#### [Your assignment]
Of the lines below, copy those that hold the word "button".

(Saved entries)
──────
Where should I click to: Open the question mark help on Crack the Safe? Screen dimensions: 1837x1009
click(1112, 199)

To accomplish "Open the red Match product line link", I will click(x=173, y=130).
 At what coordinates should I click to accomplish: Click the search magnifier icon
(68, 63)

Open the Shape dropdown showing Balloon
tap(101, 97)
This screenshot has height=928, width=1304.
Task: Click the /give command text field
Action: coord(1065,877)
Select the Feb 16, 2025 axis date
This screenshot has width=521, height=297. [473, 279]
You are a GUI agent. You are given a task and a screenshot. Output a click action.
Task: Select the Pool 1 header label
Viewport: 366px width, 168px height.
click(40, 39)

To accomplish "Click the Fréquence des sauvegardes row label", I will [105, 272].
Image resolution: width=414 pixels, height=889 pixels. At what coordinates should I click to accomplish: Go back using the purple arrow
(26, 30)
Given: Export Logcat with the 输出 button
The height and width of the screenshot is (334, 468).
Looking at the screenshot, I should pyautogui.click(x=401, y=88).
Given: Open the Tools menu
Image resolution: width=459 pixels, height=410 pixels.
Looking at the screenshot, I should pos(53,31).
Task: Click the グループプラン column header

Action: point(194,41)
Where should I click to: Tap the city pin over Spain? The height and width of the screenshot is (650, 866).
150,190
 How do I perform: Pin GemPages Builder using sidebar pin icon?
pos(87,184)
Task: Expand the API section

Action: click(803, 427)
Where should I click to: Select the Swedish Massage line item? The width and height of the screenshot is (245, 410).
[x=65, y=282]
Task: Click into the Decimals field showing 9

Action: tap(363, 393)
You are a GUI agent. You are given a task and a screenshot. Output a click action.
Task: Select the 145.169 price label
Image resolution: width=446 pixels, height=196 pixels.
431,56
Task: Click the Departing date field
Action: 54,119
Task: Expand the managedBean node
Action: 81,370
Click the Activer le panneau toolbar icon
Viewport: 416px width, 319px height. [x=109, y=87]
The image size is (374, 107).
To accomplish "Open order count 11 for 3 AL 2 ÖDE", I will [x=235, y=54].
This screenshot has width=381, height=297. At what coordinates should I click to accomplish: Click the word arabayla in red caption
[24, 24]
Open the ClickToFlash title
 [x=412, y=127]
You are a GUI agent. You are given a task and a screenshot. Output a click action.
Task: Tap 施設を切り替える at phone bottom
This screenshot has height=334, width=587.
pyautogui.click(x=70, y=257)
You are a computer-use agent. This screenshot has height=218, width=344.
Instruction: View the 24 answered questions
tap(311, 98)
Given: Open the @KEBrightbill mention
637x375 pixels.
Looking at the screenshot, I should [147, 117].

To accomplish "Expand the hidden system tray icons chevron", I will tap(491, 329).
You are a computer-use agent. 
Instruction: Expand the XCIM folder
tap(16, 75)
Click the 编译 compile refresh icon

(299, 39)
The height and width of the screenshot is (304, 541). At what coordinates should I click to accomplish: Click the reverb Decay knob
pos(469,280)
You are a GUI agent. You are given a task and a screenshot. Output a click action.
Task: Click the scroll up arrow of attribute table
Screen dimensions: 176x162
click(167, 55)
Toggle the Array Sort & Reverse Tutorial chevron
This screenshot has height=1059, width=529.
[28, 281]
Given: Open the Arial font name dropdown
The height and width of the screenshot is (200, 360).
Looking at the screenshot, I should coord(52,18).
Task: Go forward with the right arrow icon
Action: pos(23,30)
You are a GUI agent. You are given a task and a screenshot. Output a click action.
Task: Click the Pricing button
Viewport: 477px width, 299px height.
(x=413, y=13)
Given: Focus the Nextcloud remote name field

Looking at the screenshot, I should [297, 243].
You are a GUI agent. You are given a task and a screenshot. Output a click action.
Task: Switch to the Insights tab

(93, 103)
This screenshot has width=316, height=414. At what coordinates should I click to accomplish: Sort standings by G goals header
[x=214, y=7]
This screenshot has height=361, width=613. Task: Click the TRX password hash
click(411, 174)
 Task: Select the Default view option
──────
#### [Output]
Given: Export Logcat with the 输出 button
Task: Click the Pricing button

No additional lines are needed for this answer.